Я скрежетал зубами, пока нам пересказывали и объясняли вмешательство КНЭРа, и я прикусил язык, когда они вообще не упомянули причину, по которой он так расстроился. Когда я сменял дневного надзирателя в своей секции, он сказал, что после инцидента Бишоп успокоился, но они пристально следили за ним, чтобы не было признаков желания навредить себе. Хоть камеру и опустошили, заключенные всегда находили способ покончить с собой, если им достаточно сильно этого хотелось. После обеда ему дали успокоительное, и с тех пор он отсыпался.
Дневная смена ушла. Остались мы с Дугом, ночная смена для секций А и Б.
— Я не уверен, что сегодня стоит разделяться. Похоже, за Б21 нужен особый присмотр.
— С ним все будет нормально. Если будут проблемы, я позову на помощь.
Я хотел побыть наедине с Бишопом.

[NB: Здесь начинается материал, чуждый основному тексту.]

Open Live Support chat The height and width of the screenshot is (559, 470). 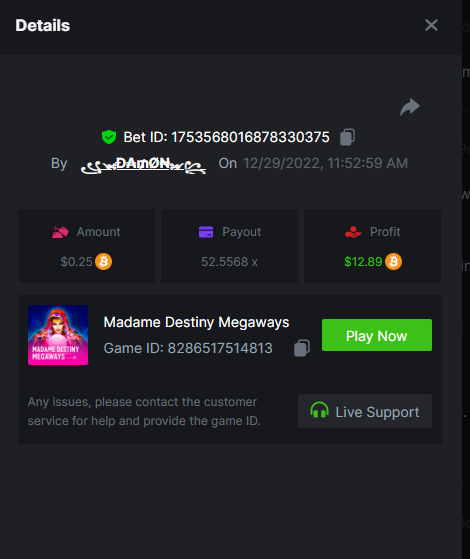tap(365, 411)
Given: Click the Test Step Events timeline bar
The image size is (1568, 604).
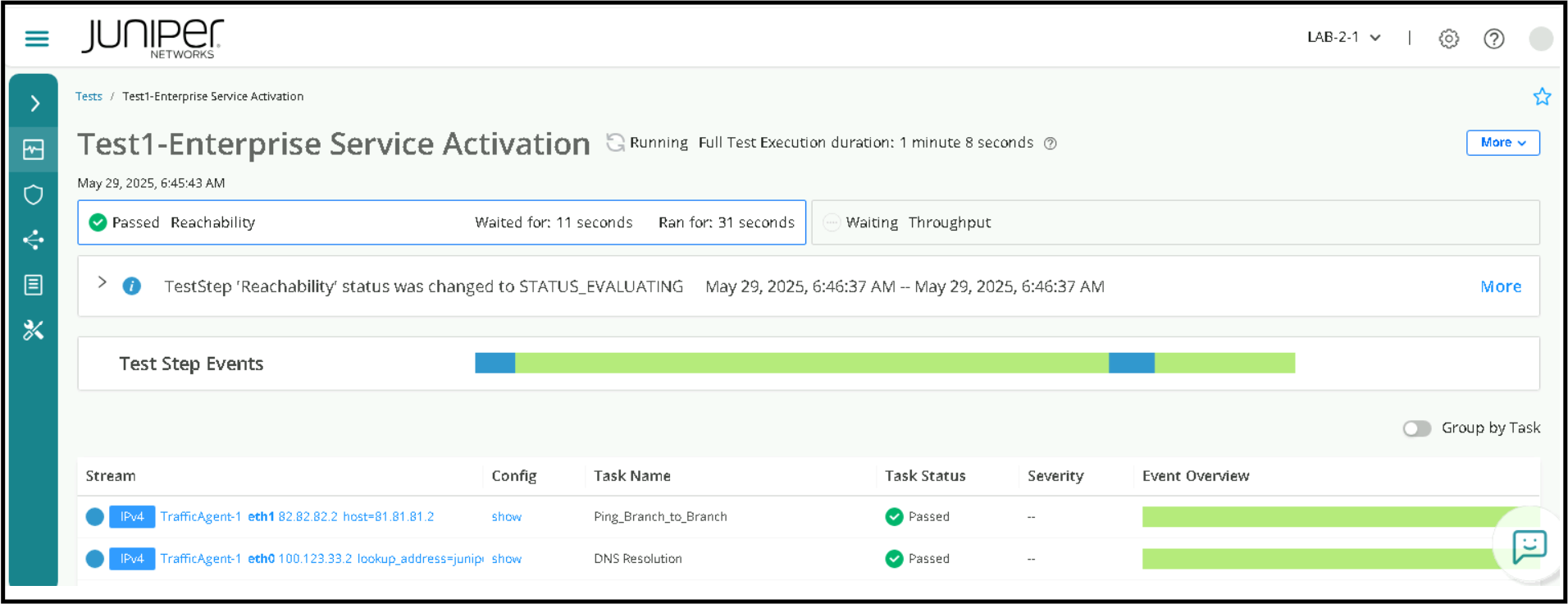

Когда он проснется, мне хотелось дать ему знать, что я рядом с ним в любом отношении, которое ему понадобится. Если Дуг будет присутствовать, это помешает.
— Ты уверен?
— Он в отрубе. Сомневаюсь, что он сегодня что-то сделает. Он будет отсыпаться, и если уж на то пошло, устроит веселье утренней смене, когда проснется.
— Ладно. Но давай сверяться почаще. Не геройствуй.
— Отлично. Не буду.
Мы стукнулись кулаками, и Дуг пошел вниз по лестницам, шаги его ботинок стихали по мере удаления.
Чтобы не отвлекаться, я сделал пересчет и проверил других мужчин, прежде чем сосредоточиться на Бишопе. Как и утром, он свернулся калачиком. Он лежал лицом к стене, и единственным признаком жизни было то, как его крупный торс размеренно поднимался и опускался под тонкой тюремной простыней.
Не в силах отвести глаза, я долго стоял у его окна, жалея, что нет возможности что-либо сделать. Не впервые я пытался поставить себя на место Бишопа. Будь я за решетками, в одиночной камере, я не уверен, что прожил бы так долго. Меня пугали мысли о том, что смерть бабушки может сделать с ним в долгосрочной перспективе. Джален официально стал единственным членом его семьи (насколько я знал), и я не был уверен, сумеют ли они когда-нибудь наладить отношения.